LK: Is there an easy way to improve the governance of UK pension schemes?

NS: If you go back to 2008 when I took the Mineworkers Scheme board chair, there were some eyebrows raised at the time because I was not an actuary, and second, perhaps more justifiably, because I had never sat on a trustee board before. The reason was because, as a finance director, and later as a company chairman, I felt that it was absolutely wrong for someone of that background to be a company trustee. But I had the pension experience from my Reed International role and I think the reason they appointed me to the Mineworkers role is because they wanted someone with broader business experience than board governance. I think the major problem with UK pension schemes is as much a governance problem as it is anything else.

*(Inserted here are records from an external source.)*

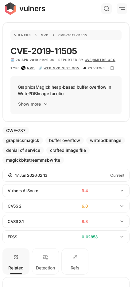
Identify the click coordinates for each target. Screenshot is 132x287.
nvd (31, 68)
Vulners (22, 35)
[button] (66, 175)
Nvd (45, 35)
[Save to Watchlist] (112, 68)
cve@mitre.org (100, 60)
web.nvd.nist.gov (62, 68)
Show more (29, 104)
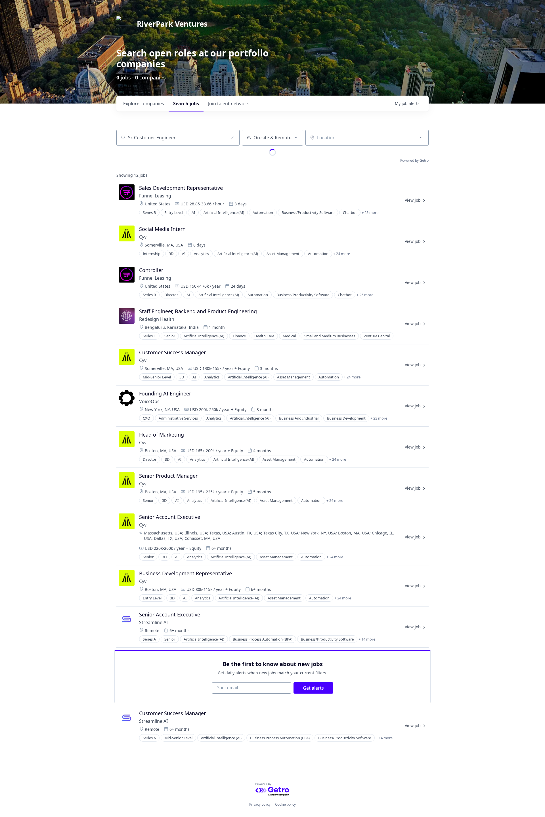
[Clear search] (232, 137)
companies (143, 103)
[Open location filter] (421, 137)
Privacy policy (260, 804)
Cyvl (143, 237)
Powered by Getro (414, 160)
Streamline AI (153, 622)
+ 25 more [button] (370, 212)
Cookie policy (285, 804)
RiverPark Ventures (172, 24)
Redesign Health (156, 319)
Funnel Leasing (155, 196)
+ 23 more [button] (378, 418)
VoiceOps (149, 401)
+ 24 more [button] (341, 253)
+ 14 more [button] (367, 639)
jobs (186, 103)
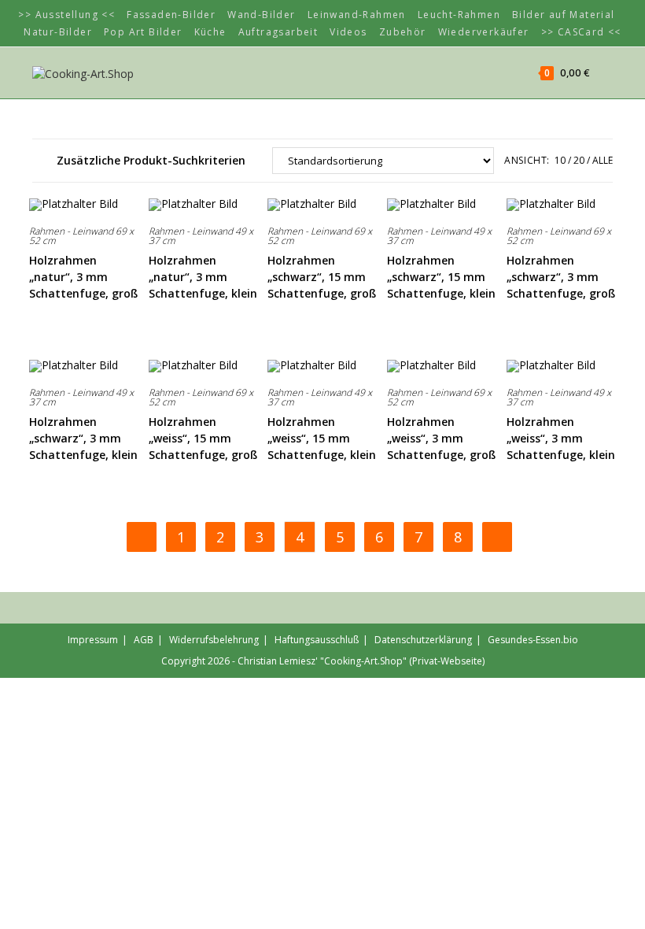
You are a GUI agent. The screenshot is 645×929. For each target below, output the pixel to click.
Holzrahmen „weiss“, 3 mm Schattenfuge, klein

This interview took place in September, before National Grid PLC’s 2015 half-year results, when the proposed majority sale of its UK gas distribution business was announced

Aerion’s sale to LGIM

In September it was announced that Legal & General Investment Management would acquire Aerion, the in-house manager of National Grid UK Pension Scheme, in return for a long-term mandate from the National Grid scheme for a core portfolio of fixed income, liability-driven investment and equities.  

The National Grid scheme is a corporate defined benefit scheme, closed to new members, with some 107,000 beneficiaries and assets of around £17bn. A pension executive office has been set up to oversee the scheme, and will be led by Rob Schreur, previously head of investment for the Philips Pension Fund in the Netherlands.